東南アジア駐在員報告
2016年7月 社会・時事 駐在員 : 芦澤裕之
シンガポールの国土は狭く、静岡県の約11分の1であるにも関わらず、年間の外国人旅行客数は2013年以降、3年連続で1,500万人を超えている。訪日外国客数が1,500万人を超えたのは昨年(2015年)が初めてであることからも、この数字の偉大さが分かる。
観光資源が乏しいシンガポールは、比較的裕福な観光客を誘致するため、多大な努力を払っている。近年ではマリーナ・ベイ・サンズに代表されるIR(統合リゾート)の整備や、2018年に完成を目指して工事中のチャンギ空港の複合施設「ジュエル」など、常に新たなニーズへの対応を進めている。
こうした中、6月にはまた新たな施設の開設が発表された。報道によると、2020年までに約793億円を投資し、シンガポール動物園の隣接地に、9個の巨大な鳥かごを持つ世界最大級の「バード・パーク」と、東南アジア地域の動植物を楽しめる「レインフォレスト・パーク」が設置されるという。
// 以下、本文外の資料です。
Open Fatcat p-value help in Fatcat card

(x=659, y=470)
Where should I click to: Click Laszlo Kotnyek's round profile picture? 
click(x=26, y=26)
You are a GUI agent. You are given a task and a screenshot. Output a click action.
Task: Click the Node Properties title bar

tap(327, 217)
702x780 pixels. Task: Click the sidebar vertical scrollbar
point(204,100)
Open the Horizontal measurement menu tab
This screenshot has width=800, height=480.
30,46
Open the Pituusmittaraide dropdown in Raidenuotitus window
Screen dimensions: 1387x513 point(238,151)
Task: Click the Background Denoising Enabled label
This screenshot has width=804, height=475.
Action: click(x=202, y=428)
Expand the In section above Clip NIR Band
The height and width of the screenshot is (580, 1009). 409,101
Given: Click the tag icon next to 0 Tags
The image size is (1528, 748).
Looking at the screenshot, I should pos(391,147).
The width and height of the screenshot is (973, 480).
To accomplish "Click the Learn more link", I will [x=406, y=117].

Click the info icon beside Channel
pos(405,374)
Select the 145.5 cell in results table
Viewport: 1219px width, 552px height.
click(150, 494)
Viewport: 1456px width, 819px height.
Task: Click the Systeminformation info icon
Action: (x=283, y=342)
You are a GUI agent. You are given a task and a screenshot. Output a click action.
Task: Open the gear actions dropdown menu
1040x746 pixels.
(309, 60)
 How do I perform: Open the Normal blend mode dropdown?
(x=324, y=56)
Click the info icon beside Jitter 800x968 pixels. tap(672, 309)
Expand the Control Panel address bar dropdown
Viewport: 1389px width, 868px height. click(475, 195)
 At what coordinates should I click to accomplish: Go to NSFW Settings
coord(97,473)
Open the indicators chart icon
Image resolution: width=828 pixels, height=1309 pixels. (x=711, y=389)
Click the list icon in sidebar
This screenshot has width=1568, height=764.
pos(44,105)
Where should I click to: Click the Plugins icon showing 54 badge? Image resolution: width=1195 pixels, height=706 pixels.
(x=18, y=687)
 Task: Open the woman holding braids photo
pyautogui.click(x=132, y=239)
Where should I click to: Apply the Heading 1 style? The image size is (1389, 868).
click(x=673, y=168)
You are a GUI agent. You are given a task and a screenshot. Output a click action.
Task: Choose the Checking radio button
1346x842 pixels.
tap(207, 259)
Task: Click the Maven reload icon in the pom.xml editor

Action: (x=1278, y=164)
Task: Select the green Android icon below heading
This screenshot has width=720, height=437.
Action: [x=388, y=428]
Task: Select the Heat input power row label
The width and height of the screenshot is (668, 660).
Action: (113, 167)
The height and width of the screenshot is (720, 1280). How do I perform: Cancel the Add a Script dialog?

こうした、簡単には真似ができない巨大な観光への設備投資とは別に、ぜひ本県の観光関係者に参考にしていただきたい取組もある。
6月3日から年に1度のバーゲン期間「グレート・シンガポール・セール(GSS)」が始まった。GSSはシンガポール小売業者協会が主催し、今年で23回目となる。これまではシンガポールの学年末休暇期間の6月と、東南アジアの観光シーズンの7月の2か月間で実施していたが、今年からアジア太平洋地域の休暇期間も踏まえ、8月14日まで2週間延長された。公式クレジットカードには中国の銀聯カードが初めて選ばれた。
最近、日本では中国人観光客による「爆買い」に陰りが見られている、との報道もあるが、旅行者にとって、旅行中の大きな楽しみの一つがショッピングであることは間違いないだろう。外国人客向けの特別セールや、繁忙期の開店時間の延長、言語対応、カード決済対応など、静岡県を訪れる旅行者が、ストレスなくショッピングを楽しめる環境づくりは、ぜひ本県でも取り組んでいきたい課題であると考える。